━━ RECORD EXTRACTS
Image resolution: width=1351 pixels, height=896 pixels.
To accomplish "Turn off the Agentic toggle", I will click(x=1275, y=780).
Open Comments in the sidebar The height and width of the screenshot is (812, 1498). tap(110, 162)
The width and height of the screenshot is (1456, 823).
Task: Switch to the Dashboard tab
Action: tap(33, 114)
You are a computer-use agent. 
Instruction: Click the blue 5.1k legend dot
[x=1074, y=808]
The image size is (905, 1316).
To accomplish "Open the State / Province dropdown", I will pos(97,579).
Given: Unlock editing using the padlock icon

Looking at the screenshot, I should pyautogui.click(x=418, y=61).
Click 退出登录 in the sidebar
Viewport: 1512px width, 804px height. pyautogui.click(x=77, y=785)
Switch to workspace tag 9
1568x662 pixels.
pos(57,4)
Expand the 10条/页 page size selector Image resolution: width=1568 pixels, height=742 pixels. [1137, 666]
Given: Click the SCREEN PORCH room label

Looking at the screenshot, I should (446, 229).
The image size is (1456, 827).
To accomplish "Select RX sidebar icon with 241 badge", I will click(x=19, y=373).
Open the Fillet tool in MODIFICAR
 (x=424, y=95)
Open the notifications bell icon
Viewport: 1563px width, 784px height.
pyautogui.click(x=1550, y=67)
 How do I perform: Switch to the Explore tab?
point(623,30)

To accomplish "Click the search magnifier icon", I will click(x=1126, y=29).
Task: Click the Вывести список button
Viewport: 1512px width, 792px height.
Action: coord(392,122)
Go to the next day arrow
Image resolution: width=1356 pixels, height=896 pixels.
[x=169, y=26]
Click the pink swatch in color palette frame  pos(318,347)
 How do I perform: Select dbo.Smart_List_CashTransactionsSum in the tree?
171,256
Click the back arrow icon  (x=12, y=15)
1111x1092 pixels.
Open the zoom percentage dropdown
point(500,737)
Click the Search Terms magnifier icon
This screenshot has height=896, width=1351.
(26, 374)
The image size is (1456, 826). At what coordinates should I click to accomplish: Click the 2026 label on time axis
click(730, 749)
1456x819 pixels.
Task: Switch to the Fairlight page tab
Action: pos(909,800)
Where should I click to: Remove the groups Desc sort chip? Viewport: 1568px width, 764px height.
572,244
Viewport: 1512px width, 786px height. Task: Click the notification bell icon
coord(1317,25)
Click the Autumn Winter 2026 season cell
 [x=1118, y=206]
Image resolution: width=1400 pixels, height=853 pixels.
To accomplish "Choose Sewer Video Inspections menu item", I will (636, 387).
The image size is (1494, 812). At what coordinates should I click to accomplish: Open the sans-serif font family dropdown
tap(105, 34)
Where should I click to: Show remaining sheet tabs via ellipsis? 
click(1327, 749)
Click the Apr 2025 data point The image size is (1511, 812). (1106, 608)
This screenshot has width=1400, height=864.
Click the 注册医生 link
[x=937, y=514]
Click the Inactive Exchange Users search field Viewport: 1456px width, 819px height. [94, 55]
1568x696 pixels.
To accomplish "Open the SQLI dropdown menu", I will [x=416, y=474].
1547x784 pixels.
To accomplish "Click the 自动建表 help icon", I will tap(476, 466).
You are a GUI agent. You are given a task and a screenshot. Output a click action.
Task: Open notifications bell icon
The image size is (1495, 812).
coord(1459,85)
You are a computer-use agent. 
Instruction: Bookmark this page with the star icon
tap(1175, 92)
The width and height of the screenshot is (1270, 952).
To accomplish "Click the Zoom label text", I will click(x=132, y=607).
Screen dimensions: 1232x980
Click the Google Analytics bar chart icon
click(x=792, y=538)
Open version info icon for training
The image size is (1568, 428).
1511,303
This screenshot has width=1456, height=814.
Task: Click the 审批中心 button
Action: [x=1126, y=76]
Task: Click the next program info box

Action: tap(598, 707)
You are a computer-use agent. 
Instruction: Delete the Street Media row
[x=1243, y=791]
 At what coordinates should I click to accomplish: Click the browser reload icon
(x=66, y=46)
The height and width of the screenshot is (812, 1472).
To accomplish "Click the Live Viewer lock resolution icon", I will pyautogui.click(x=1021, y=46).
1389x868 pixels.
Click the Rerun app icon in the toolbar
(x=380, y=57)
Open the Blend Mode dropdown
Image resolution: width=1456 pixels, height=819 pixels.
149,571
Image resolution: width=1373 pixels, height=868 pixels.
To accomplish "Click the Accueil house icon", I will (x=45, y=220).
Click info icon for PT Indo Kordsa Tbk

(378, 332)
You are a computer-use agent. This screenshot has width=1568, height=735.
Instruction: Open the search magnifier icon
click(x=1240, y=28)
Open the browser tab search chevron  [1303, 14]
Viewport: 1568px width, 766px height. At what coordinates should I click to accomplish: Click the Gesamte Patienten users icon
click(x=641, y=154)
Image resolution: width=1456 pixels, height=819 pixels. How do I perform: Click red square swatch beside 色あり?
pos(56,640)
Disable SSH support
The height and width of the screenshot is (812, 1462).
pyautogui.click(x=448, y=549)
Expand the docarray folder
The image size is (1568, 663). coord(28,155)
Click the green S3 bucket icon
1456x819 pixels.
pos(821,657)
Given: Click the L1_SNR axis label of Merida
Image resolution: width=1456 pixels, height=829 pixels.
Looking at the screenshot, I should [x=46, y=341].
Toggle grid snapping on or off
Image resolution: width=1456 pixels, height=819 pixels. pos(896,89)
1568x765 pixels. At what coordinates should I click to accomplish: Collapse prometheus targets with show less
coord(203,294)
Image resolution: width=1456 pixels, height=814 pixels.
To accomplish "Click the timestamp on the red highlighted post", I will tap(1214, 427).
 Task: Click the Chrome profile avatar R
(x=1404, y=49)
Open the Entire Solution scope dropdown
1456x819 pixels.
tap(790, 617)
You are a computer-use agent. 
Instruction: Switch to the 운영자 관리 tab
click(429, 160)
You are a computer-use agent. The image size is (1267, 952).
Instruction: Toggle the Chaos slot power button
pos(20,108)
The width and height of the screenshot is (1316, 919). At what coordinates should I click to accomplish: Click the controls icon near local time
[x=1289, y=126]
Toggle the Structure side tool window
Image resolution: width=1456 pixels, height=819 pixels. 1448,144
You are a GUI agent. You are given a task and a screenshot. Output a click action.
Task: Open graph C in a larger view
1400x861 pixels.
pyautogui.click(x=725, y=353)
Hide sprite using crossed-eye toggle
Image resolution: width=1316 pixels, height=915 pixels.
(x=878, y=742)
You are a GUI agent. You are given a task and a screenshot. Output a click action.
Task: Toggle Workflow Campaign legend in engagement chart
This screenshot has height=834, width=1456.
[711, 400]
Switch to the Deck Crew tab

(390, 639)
━━━━
| EXERCISE GOAL |
The required output is every line above that contains the string "menu".

| RESPONSE TO THE EXERCISE |
To accomplish "Choose Sewer Video Inspections menu item", I will (636, 387).
To accomplish "Open the SQLI dropdown menu", I will [x=416, y=474].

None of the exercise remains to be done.